Ward believes that the seven books of the Narnia series rep­resent the seven planets of the medieval uni­verse: Jupiter, Saturn, the Moon, the Sun, Mercury, Venus, and Mars.

He gave four reasons to support his claim: Lewis’s secretive nature, his belief in Colos­sians 1:16 – 17, the “Kappa Element in Romane” or the hidden ele­ments in stories, and trans­ferred clas­sicism, a lit­erary device that exploits paganism for Christian pur­poses.

Ward pre­sented evi­dence for his theory from each of the books. For example, he claimed the Voyage of the Dawn Treader is the sun story. During the book, the char­acters move closer and closer to the sun and the dawn. The theme of dragons in the book, according to Ward, makes sense because the sun and light god, Apollo, is known as the dragon-slayer in Greek mythology. Aslan, the Christ figure, is seen shining in the sun­light, demon­strating how he is the true and better Apollo and the light of the world.

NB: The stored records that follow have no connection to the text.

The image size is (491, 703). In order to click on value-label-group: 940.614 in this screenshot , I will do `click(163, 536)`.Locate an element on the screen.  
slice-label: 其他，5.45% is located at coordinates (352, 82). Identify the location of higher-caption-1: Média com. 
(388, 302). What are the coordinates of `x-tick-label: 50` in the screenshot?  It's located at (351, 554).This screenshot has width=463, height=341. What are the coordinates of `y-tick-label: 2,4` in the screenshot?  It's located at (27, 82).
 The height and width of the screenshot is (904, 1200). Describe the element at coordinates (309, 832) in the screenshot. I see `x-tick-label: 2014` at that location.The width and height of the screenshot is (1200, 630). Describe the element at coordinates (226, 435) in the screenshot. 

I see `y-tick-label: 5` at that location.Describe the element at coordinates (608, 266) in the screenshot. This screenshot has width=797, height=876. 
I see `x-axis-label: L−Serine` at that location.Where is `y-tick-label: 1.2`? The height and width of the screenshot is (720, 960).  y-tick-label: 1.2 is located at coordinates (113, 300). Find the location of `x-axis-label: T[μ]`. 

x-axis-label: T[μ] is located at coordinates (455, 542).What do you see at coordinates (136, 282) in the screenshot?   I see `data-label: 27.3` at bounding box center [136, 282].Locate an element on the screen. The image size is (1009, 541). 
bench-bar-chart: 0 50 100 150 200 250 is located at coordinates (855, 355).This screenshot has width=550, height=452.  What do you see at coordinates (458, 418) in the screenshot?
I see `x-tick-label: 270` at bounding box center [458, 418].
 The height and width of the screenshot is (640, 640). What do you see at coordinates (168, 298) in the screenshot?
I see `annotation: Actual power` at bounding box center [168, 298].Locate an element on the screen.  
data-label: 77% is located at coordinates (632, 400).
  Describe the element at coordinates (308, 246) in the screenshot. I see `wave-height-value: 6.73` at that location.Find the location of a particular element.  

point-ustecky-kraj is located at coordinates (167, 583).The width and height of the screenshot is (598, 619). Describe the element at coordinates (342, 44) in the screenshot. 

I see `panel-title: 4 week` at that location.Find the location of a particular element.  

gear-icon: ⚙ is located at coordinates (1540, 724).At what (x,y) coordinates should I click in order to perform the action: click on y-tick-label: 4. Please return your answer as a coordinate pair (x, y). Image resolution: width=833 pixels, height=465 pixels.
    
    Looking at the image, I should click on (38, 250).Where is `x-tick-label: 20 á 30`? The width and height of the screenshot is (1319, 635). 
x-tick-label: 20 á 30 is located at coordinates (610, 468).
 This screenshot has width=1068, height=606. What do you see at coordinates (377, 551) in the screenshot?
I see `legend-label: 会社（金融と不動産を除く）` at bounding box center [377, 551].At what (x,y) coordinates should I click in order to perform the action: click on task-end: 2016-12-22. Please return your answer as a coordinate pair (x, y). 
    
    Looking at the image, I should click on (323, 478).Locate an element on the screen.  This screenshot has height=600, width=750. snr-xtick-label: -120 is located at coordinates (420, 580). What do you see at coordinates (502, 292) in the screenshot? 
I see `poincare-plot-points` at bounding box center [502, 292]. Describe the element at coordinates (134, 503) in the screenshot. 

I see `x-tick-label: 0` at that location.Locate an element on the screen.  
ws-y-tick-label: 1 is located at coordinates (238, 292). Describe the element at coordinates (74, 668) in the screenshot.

“It could be used as an imag­i­native blue­print to provide atmos­phere for the book,” Ward said. 

He insisted that this system pro­vides a palate on which Lewis cast his Christian message of a Christian God and Jesus Christ as greater than all the gods rep­re­sented by the planets.

Sophomore Abraham Sul­livan, who was pre­vi­ously familiar with Ward’s book, was con­vinced of the argument’s validity after the lecture. 

“I like how he revealed his theory to us as he dis­covered it himself,” Sul­livan said. “His demon­stration on the screen proved it to me.”

Stephen Naumann, assistant pro­fessor of German, also had high praise for Ward’s pre­sen­tation.

 “Lots of small ele­ments made him inter­esting,” Naumann said. “He’s witty, insightful, and well-read. It’s a good com­bi­nation to listen to and learn from.”